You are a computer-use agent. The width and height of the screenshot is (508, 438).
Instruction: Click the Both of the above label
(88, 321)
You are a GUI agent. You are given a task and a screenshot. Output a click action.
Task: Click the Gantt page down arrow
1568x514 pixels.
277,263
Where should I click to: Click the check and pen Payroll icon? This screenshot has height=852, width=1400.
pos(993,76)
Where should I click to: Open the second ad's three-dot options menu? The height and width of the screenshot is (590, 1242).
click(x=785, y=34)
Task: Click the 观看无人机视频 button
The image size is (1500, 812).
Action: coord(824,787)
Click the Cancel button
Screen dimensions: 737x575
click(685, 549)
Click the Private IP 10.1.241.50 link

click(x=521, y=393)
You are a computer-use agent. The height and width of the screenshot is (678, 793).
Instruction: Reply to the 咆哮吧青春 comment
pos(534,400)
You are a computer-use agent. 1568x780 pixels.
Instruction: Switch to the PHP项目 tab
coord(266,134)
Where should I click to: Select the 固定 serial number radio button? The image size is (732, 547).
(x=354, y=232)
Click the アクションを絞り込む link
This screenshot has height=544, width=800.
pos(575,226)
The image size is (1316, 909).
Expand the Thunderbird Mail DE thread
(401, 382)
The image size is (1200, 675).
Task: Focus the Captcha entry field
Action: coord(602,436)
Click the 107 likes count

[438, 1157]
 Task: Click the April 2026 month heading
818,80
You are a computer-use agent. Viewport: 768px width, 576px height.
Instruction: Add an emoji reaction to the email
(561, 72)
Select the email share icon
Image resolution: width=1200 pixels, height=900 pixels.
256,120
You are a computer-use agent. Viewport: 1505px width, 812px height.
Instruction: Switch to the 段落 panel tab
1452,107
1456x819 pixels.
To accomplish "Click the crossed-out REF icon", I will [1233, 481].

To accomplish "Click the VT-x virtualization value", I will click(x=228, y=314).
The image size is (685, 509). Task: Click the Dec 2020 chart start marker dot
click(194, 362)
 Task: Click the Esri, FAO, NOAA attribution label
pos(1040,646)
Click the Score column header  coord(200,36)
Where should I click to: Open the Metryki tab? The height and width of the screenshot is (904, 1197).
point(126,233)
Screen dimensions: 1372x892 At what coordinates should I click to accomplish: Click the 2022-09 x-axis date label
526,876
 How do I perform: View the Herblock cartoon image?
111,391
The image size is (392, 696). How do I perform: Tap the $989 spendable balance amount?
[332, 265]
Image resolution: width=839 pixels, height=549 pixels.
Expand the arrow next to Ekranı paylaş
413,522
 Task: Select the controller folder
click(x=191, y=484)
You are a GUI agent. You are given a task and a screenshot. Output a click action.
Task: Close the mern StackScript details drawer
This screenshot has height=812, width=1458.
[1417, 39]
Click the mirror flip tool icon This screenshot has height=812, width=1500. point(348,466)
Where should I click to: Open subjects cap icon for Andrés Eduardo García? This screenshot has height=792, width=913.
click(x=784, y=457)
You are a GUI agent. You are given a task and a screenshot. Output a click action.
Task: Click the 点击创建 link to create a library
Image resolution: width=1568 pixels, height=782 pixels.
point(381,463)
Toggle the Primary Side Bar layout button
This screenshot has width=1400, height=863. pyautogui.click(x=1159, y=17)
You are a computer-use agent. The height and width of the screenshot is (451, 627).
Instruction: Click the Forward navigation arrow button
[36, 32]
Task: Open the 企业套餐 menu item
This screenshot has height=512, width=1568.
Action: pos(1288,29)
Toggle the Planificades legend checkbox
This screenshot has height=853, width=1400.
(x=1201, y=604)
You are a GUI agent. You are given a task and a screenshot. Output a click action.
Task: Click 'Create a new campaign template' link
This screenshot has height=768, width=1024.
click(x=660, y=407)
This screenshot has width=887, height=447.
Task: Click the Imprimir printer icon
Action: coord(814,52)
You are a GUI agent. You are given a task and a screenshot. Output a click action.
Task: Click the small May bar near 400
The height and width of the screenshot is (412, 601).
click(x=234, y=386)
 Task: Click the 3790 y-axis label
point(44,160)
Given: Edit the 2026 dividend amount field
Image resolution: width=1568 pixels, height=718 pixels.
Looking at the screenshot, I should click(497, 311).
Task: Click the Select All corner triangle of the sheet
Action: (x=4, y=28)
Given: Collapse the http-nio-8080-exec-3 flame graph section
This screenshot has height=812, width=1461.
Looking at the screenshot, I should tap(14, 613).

---

EXERCISE REQUIREMENTS
Rescale the items from the start through the line that contains "coord(266,134)", giving all those lines again with the requests included. Multiply every coordinate in the answers by 1.15 and round each result to a whole number, with halves rounded up.

TASK OUTPUT
You are a computer-use agent. The width and height of the screenshot is (508, 438).
Instruction: Click the Both of the above label
(101, 369)
You are a GUI agent. You are given a task and a screenshot. Output a click action.
Task: Click the Gantt page down arrow
1568x514 pixels.
319,302
Where should I click to: Click the check and pen Payroll icon? This screenshot has height=852, width=1400.
pos(1142,87)
Where should I click to: Open the second ad's three-dot options menu? The height and width of the screenshot is (590, 1242).
click(x=903, y=39)
Task: Click the 观看无人机视频 button
The image size is (1500, 812).
Action: coord(948,905)
Click the Cancel button
Screen dimensions: 737x575
click(788, 631)
Click the Private IP 10.1.241.50 link

click(x=599, y=452)
You are a computer-use agent. The height and width of the screenshot is (678, 793).
Instruction: Reply to the 咆哮吧青春 comment
pos(614,460)
You are a computer-use agent. 1568x780 pixels.
Instruction: Switch to the PHP项目 tab
coord(306,154)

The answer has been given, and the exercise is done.